Page:
%%
# Problems In Moria



## Bucky (Jan 23, 2013)

Okay, so I'm reading TLOR _again,_ must be about the 30th time.....

I'm seeing a couple fairly reasonable problems in the storyline as The Fellowship reaches Moria & enters the long trip through the mines:

1. At the end of the first march, the company enters the guardroom where the old well has the cover broken off...

Pippin drops the stone down the well, setting off the beater of the drums.

Gandalf gets mad, rightfully so, calls Pippin a "fool of a took" and...

Lights up a joint. (according to PJ). :*D

Seriously, smokes some pipeweed a few hours later.

Does this make any sense?

To begin with, even without Pippin having alerted _somebody_ to the company's presence, what effect in the long dark & still stagnant air would smoking pipeweed have? How far would it travel? What creatures would it draw, hostile to the Company or with their own agenda, which might not be any better?

And considering 'the beater of the drums' has just been 'awaken' or 'put on notice' that somebody is about, doesn't this seem rather foolish on the part of a wizard?


2. How the heck does Gollum get out of Moria and follow the company?

For starters, he's _following the Company_ & the Chamber of Mazarbul is _blocked from behind._

This requires another route...

_But,_ the Bridge of Khazad-Dum has hundreds of Orcs and at least two trolls on that side, & on top of it, collapses, so isn't acessable.

Thirdly, Boromir _plainly_ states that coming down the back way out of the Chamber of Mazarbul, now blocked was the only route: "The fire has cut them off. We are on the wrong side."
%%
Entries provided:
%%
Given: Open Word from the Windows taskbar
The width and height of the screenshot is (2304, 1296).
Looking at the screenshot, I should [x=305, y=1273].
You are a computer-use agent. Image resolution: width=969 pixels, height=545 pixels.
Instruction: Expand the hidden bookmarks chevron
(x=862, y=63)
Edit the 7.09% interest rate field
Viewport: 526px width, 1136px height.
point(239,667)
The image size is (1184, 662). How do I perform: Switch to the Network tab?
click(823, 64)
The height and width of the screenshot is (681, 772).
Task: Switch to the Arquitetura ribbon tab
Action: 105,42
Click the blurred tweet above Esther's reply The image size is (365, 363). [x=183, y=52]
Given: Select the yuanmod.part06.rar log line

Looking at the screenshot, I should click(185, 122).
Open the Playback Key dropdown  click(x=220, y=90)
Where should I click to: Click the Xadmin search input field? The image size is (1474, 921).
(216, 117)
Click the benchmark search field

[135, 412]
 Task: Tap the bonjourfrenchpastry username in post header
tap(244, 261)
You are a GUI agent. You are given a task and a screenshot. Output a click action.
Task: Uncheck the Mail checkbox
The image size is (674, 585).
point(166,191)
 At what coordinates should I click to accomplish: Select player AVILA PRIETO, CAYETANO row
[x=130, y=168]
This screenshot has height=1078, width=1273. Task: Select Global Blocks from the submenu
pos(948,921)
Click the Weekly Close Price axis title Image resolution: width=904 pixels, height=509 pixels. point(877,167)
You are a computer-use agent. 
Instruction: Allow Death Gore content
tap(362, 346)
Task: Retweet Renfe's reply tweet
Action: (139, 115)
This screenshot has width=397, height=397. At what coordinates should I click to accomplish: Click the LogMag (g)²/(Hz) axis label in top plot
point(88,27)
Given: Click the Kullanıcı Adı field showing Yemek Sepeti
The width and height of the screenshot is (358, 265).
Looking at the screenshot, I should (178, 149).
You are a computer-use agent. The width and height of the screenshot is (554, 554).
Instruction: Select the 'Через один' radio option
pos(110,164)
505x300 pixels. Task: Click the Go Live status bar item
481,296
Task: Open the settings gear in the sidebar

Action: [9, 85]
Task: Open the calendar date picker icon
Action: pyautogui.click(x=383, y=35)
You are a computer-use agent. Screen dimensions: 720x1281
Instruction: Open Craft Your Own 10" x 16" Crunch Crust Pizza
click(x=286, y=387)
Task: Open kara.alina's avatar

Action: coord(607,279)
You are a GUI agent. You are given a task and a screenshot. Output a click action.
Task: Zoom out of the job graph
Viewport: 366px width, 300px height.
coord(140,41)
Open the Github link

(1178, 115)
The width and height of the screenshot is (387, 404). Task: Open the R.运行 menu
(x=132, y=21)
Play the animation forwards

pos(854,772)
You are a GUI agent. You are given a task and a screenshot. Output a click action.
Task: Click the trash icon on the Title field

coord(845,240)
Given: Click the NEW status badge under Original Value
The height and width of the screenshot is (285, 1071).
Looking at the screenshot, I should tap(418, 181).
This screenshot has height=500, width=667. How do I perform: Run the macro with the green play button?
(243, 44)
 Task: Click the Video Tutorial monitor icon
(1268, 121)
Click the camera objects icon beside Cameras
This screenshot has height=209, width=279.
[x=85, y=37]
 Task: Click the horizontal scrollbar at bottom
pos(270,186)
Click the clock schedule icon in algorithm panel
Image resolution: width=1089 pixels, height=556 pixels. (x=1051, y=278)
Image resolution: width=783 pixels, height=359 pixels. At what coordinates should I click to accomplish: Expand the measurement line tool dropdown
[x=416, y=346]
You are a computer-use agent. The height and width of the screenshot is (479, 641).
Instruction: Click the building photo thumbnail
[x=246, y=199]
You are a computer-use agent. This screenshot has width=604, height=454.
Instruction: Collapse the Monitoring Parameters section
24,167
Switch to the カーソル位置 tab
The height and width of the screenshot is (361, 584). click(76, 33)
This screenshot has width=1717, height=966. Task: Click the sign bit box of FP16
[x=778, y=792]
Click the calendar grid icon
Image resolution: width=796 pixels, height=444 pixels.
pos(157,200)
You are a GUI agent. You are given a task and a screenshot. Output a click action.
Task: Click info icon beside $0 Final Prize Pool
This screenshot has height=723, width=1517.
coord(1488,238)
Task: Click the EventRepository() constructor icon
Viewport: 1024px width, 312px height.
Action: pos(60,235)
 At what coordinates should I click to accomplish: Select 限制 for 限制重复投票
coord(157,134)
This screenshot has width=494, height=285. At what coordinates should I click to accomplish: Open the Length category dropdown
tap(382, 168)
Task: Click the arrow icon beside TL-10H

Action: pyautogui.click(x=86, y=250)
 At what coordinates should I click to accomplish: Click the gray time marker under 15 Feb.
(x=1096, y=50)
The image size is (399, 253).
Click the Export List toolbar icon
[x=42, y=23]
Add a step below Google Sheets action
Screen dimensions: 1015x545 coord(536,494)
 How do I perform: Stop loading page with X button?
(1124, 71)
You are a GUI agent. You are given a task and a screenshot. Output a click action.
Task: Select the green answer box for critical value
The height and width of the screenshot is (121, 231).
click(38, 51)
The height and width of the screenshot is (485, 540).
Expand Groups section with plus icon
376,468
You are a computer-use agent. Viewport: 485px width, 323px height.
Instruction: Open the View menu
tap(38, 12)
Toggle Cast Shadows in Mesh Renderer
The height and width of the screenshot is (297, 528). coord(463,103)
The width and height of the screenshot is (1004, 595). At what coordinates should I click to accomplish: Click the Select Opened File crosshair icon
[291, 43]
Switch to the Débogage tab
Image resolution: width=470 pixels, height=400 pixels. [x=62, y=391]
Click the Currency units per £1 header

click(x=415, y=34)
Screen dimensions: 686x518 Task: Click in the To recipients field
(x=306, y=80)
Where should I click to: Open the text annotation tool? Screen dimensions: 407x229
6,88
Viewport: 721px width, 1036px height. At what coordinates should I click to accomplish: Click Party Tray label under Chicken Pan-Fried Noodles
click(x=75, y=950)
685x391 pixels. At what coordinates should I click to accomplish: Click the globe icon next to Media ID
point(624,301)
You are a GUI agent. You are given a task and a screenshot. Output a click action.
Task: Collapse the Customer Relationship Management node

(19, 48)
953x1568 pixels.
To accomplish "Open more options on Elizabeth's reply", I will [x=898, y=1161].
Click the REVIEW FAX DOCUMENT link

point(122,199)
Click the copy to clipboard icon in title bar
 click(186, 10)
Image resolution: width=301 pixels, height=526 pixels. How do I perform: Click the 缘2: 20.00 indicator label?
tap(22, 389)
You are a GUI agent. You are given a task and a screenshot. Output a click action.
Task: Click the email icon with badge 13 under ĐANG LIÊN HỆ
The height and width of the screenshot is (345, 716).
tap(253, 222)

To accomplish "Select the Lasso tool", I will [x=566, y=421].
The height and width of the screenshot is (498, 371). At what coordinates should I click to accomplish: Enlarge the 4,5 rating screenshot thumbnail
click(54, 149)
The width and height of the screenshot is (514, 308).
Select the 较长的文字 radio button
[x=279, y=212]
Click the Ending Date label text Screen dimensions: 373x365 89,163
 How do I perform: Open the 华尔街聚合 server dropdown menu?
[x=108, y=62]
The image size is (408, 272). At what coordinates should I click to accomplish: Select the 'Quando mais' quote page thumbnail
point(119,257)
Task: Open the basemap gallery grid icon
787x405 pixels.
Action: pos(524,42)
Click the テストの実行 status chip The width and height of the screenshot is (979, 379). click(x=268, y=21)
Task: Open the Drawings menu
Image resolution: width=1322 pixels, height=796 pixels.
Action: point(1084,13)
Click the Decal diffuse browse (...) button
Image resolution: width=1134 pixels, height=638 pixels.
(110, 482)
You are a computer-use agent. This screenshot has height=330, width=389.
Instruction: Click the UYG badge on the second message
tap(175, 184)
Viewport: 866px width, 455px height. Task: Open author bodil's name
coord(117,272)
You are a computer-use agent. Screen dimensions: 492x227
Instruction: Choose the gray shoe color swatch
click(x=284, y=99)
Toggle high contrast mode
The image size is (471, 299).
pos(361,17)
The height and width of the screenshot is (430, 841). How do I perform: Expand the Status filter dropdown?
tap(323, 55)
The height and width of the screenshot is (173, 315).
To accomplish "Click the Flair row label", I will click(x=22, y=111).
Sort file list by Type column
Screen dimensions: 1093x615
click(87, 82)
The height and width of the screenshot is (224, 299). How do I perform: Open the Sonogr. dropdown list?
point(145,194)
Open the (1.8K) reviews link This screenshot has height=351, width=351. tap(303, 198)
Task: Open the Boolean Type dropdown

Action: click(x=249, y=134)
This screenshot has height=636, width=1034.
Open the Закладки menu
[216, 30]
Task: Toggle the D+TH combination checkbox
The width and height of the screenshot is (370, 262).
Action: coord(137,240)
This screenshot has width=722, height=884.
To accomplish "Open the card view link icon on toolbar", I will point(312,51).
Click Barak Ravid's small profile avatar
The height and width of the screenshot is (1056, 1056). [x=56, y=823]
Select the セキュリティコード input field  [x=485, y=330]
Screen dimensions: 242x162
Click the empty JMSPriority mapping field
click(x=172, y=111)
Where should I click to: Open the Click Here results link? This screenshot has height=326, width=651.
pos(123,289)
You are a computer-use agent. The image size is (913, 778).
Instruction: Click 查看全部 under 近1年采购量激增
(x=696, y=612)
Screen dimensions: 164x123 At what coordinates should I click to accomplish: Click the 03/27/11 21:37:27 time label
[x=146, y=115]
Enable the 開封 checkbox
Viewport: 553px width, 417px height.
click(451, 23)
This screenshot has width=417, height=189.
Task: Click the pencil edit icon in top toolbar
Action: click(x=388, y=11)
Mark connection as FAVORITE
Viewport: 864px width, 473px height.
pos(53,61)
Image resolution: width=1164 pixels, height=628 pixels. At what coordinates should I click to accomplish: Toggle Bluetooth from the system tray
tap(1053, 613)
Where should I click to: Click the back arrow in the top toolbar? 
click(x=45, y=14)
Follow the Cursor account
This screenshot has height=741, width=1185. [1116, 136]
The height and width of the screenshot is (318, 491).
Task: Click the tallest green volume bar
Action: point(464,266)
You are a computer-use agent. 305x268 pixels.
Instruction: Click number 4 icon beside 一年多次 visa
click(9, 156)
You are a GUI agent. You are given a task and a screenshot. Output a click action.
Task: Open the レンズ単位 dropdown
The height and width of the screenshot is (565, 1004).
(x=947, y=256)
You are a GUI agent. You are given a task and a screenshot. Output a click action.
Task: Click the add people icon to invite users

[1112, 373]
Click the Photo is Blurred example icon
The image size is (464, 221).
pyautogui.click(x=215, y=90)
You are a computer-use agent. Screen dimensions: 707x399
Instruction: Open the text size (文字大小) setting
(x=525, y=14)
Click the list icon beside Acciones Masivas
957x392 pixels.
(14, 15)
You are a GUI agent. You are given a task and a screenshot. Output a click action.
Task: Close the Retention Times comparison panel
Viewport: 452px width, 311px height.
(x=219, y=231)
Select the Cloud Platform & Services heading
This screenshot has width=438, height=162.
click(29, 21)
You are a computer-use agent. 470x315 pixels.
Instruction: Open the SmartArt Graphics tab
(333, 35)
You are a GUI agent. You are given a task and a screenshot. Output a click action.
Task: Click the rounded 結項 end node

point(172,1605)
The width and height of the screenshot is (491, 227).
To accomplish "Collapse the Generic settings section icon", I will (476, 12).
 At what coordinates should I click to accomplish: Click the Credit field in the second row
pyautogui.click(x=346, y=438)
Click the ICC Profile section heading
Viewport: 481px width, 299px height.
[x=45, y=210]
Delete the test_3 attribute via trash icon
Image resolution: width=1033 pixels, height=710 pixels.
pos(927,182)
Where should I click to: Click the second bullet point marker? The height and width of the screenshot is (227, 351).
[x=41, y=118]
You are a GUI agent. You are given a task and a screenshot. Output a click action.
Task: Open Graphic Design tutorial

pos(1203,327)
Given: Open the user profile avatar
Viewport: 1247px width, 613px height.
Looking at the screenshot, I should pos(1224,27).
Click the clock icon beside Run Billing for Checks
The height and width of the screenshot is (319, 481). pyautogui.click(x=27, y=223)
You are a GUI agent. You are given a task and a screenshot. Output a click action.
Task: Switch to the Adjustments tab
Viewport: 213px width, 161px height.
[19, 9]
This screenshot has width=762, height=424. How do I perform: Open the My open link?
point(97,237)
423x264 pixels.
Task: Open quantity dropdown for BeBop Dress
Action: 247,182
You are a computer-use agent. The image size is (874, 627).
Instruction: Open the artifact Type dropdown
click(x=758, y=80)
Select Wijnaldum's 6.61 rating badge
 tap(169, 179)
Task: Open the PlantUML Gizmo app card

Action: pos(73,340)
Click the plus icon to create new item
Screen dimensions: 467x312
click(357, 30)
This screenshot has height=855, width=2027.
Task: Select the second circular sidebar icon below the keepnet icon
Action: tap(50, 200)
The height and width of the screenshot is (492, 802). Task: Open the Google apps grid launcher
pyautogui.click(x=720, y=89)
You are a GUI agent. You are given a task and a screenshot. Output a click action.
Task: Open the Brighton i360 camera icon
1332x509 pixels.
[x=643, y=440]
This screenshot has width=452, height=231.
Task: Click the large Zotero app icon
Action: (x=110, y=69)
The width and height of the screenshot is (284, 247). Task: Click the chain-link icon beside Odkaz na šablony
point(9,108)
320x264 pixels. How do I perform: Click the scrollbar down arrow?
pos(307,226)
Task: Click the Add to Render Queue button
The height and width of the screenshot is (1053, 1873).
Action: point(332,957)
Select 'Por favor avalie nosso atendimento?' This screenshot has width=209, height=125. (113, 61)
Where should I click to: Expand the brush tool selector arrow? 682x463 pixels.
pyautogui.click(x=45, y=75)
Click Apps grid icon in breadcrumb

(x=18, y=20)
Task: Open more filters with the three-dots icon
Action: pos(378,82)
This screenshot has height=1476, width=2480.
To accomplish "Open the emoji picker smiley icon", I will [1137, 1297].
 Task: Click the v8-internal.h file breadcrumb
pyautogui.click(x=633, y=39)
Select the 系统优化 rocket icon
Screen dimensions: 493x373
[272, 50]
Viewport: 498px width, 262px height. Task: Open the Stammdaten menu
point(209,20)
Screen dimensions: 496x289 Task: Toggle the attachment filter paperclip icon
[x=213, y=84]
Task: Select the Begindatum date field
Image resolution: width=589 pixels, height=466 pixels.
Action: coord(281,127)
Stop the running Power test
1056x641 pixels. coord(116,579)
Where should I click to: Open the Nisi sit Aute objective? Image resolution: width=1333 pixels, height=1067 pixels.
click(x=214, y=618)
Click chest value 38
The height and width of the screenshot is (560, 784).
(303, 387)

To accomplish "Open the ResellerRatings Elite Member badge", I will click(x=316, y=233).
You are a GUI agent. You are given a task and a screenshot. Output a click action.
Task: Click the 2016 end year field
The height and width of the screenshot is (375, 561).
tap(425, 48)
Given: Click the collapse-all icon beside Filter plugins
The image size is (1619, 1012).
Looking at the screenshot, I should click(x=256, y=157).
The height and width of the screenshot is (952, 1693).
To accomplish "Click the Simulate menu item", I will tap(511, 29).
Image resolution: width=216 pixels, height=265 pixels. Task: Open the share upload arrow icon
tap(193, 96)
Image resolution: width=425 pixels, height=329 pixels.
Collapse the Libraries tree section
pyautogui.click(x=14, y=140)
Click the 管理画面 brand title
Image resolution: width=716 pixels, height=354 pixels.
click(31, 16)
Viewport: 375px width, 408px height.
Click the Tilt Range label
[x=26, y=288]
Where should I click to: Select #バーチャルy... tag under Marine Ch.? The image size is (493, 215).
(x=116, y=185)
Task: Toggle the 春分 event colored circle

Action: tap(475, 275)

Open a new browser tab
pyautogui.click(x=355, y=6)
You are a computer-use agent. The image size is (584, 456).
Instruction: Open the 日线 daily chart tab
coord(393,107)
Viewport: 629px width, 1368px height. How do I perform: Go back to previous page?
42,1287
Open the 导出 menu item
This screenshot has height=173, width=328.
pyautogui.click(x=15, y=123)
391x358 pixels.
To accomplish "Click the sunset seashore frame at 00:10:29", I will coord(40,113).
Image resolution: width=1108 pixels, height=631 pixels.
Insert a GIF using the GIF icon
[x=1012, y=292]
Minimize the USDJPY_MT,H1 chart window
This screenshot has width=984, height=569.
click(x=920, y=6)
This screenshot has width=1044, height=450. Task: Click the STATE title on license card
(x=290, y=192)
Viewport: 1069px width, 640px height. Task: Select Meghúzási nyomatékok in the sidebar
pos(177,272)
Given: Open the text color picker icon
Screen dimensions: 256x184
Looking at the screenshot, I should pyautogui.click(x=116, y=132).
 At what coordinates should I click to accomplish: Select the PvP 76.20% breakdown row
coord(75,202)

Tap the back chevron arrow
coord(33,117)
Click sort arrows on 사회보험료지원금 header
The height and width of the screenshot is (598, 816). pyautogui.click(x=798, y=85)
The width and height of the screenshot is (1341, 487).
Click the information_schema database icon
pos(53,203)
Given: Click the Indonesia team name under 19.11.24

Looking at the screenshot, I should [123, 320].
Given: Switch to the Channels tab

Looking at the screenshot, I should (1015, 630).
%%
What to do:
1/ Rewrite the Moria thread between "I'm seeing a" and "cover broken off...", inclusive, putting "watch-room" in place of "guardroom".
2/ Carry on the Moria thread, picking up right after its last sentence.

Task responses:
1/
I'm seeing a couple fairly reasonable problems in the storyline as The Fellowship reaches Moria & enters the long trip through the mines:

1. At the end of the first march, the company enters the watch-room where the old well has the cover broken off...

2/
So since Gollum is on the wrong side, filled with Orcs & Trolls, no bridge over the chasm anyhow, how does he get past the Orcs, out of Moria & right back on the remaining members of the Fellowship so quickly?

It seems rather implausable.

Any comments/answers?


----------



## Andreth (Jan 23, 2013)

Good points, especially the second; well, about it I've no plausible answer. I would say that Gollum, sensing the presence of the orcs ( and why not? Living for hundreds of years in a cavern had improved his senses ), reached the exit before the attack. That seems to me the only way, considering that the bridge was an uttermost defence, and so surely hadn't any other way to reach it than the appointed ones.
and, speaking of Gandalf... I think that, knowing they were already discovered, it seemed not too important if he stated again their presence with the smoke of the pipeweed; and, besides, I don't think Moria had smoke detectors  maybe, being the drums so far from them, he just thought it was not important.


----------



## Turgon (Jan 24, 2013)

Honestly... if I was in Moria at that point and heard the drums in the deep... I think I'd need a smoke too. I'd give Gandalf a pass on that one.

As for Gollum's escape... the easiest explaination that comes to mind is that at this point he was already over the bridge. Gollum would be completely at home in the Mines of Moria and had become skilled enough to hunt goblins in his old Misty Mountain lair without the use of The Ring. If he had tracked the fellowship to the Chamber of Mazabul... it's not great stretch of the imagination for him to have snuck passed during the battle in the chamber and decide then either trail the company from the front or to go ahead (perhaps in terror of the Balrog) and wait at the eastern gate for them. It does appear that Gollum was following the fellowship closely rather than at a distance, think how close he was to them on the Great River... the darkness of the mines would have made him even bolder I think.


----------



## Bucky (Jan 25, 2013)

Can't buy that, Turgon...

Gollum's right behind them as Frodo watches that night in the Chamber... Frodo sees his eyes. Legolas follows the next watch that 'night'.....

Besides, the thought that Gollum could sneak by Gandalf, Boromir, Leglas & especially Aragorn, who's also (at least) aware of him, is also hard to believe. These are some folk with senses attuned to danger.

What makes matters more confusing, Gollum's _ahead_ of the orcs when they get to Lorien. Frodo sees his eyes in the distance long before the orcs arrive & the tree incident.

Tolkien simply dropped the ball here.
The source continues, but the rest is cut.